Whilst all sampling methods can provide efficient means of sampling the cargo, the main difference between the different methods is that, when sampled via 'slip tubes' and sample tubes, the cargo is static and therefore tends to contain lower concentrations of particulate matter. If, on the other hand, samples were taken during recirculation operations, the possibility of particulate iron inclusion in the sample cannot be eliminated as the act of recirculation serves to distribute some of the settled, non-homogeneous components present on the tank top into the cargo column.
Testing
The three most common means of determining dissolved iron are:
- 'Phenanthroline – Red' method (ASTM E 394)
- Atomic absorption spectroscopy (AAS)
- Inductively coupled plasma spectroscopy (ICP)
The classical 'Phenanthroline – Red' method selectively determines 'dissolved' [Fe(II)] iron following complexing with ortho-phenanthroline which yields a coloured complex which can be measured at a specific wavelength and subsequently converted into a concentration value for Fe(II). Due to the method of detection, it will not measure particulate iron.
The AAS and ICP techniques measure iron concentration spectroscopically, using the characteristic wavelengths of light emitted (ICP) or absorbed (AAS) by excited gaseous iron species.
However, and importantly, the main difference between AAS/ICP and the 'Phenanthroline – Red' test method is that prior analysis via AAS/ICP, the samples need to undergo an acid digestion step, a process which will convert particulate iron into dissolved iron.
AAS and/or ICP are therefore not capable of selectively measuring 'dissolved' iron species and will erroneously overstate and instead measure 'total iron' content if particulate iron is present on basis that any particulate iron will be converted into dissolved iron during sample preparation and thus potentially overstate the true dissolved iron content.
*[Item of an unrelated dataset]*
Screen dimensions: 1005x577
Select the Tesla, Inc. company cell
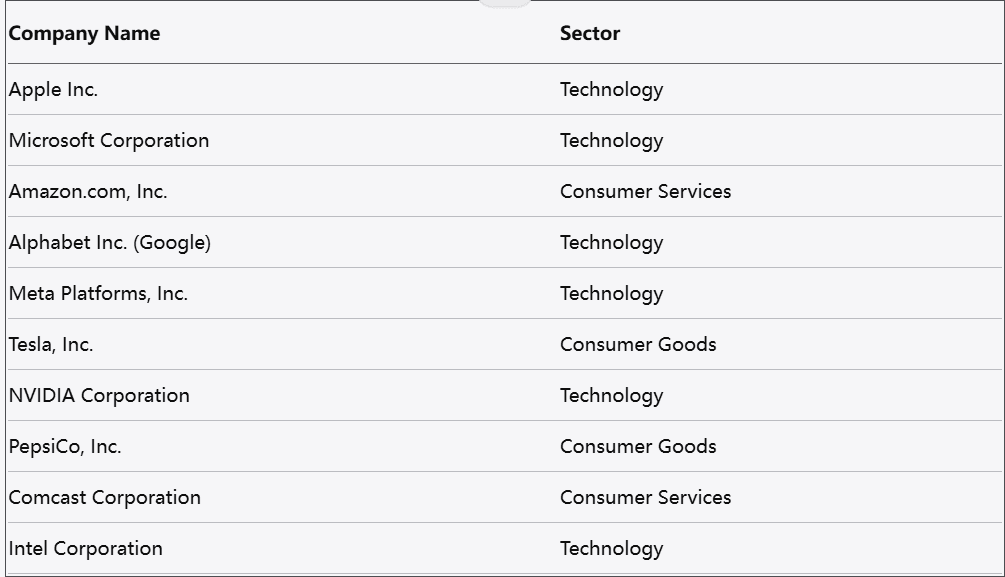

It is therefore recommended that due care be taken during sample preparation to ensure that all particulate iron is filtered out prior to an analysis using AAS/ICP. If all the particulate iron is not removed prior to analysis via AAS/ICP, an erroneous overstatement of dissolved iron content will result. Better still is to agree and carry out testing according to the 'Phenanthroline – Red' test method depending on availability and resources available in or around any given port.
We have seen this issue on some cases and where the sample and test method has not been agreed beforehand. This has resulted in less preferred samples and test methods being applied, with delays and significant costs as a result, and where the risks for this have been allocated in the charter party.
Conclusions
Dissolved iron is an important and quality critical parameter for VCM cargoes and due care is required to ensure that the appropriate steps are taken to minimise the potential for overstatement of this parameter during testing.
In this regard, sampling of the static cargo column via the 'slip tubes' or fixed sample tubes is preferred, rather than by pump recirculation.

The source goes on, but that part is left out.